The purpose of the gas lift valve probe tester is to determine the relative "stiffness" of a gas lift valve and to determine the maximum available travel of the stem top. When gas pressure is admitted to the tester, it acts on the full area of the valve bellows to lift the stem off the seat. When this pressure increased, the stem tip lifts further off the seat. By using the valve probe tester, an accurate measure of the stem tip travel, per pressure increase, can be determined and the results tabulated and plotted.
When the pressure is plotted as the ordinate and the stem tip travel as the abscissa, a relatively straight line will be generated for the majority of the stem tip travel. The slope of this line is an indication of the "stiffness" of the valve. The numerical value of the slope is called the bellows assembly load rate (blr) and is measured in psig/inch [kpa/mm]. In this context, the "bellows assembly" includes the bellows and the system which applies a load to hold the valve stem on the seat. The higher the load rate, the “stiffer” the valve and inversely, the lower the load rate, the “softer” the valve.

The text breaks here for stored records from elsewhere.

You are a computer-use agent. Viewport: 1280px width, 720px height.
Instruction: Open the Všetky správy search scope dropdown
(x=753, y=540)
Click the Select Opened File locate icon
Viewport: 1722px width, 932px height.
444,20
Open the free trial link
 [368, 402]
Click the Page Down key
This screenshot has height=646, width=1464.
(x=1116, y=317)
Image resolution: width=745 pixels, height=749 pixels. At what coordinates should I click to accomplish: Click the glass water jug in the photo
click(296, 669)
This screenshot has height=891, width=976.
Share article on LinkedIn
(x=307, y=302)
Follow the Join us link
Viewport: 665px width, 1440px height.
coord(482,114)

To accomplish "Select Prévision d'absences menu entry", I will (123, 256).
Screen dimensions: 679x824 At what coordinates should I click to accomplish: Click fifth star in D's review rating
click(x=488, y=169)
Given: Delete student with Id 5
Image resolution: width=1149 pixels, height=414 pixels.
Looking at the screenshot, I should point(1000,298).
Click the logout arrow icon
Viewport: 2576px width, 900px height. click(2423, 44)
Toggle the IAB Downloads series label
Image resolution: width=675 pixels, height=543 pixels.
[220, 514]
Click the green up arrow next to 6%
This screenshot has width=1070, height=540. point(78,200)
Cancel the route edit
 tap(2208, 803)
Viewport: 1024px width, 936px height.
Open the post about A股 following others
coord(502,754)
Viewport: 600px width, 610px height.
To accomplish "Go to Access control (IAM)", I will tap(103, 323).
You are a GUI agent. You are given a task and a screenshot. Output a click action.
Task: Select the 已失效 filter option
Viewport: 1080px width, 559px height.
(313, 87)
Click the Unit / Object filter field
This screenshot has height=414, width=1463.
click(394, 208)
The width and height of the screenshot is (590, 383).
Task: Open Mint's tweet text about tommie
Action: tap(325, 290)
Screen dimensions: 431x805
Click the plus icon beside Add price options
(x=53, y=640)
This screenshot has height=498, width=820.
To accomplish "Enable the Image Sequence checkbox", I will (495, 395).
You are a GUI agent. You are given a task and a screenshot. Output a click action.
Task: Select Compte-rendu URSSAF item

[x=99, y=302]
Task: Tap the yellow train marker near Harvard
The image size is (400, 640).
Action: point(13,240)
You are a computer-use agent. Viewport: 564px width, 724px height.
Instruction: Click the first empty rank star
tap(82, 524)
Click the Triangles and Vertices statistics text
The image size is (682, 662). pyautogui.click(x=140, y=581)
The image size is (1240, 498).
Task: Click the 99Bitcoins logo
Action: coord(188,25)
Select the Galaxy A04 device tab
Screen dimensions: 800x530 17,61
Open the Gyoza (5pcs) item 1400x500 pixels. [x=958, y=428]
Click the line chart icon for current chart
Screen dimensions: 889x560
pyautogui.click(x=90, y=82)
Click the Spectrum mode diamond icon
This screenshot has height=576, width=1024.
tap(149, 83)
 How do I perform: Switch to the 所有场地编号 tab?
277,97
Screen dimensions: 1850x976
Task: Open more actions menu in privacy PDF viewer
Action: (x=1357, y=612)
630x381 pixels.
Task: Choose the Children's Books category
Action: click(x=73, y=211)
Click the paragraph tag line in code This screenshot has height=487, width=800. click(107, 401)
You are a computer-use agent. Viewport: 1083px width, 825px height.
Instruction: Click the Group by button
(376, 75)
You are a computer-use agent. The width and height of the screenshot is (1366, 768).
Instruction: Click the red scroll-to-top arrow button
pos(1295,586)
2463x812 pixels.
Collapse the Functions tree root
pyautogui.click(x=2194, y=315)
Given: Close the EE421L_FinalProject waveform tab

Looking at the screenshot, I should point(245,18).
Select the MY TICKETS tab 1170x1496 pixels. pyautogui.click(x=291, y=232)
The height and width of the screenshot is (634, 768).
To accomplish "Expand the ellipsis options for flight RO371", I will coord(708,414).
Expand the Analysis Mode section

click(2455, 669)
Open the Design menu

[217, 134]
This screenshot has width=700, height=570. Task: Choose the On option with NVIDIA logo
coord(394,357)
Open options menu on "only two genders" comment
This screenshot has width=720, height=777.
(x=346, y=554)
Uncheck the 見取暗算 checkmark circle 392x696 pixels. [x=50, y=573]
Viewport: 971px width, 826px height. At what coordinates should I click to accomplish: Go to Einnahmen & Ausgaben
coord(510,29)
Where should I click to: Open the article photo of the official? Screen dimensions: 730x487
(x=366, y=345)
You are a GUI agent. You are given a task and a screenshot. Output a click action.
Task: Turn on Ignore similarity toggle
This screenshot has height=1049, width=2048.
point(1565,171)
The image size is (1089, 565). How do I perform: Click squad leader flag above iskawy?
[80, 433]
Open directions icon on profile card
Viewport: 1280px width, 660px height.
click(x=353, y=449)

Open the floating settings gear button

If the above is done with the same valve, except that opening pressure (dome charge or spring setting) is varied, then the effect of dome charge pressure or spring setting on the bellows assembly load rate can be compared for the same type of valve when set for different opening pressures. The bellows assembly load rate is a practical value that can be used to compare different types of valves or when evaluating the same valve under different load conditions and when designing the gas lift installation.